■ Brief:
All lines from the line containing "Screen dimensions: 599x342" up to and including the last line of the entries must be written out exactly, with no others.

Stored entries
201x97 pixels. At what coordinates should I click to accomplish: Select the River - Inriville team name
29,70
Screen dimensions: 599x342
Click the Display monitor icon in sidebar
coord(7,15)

■ Answer:
Screen dimensions: 599x342
Click the Display monitor icon in sidebar
coord(7,15)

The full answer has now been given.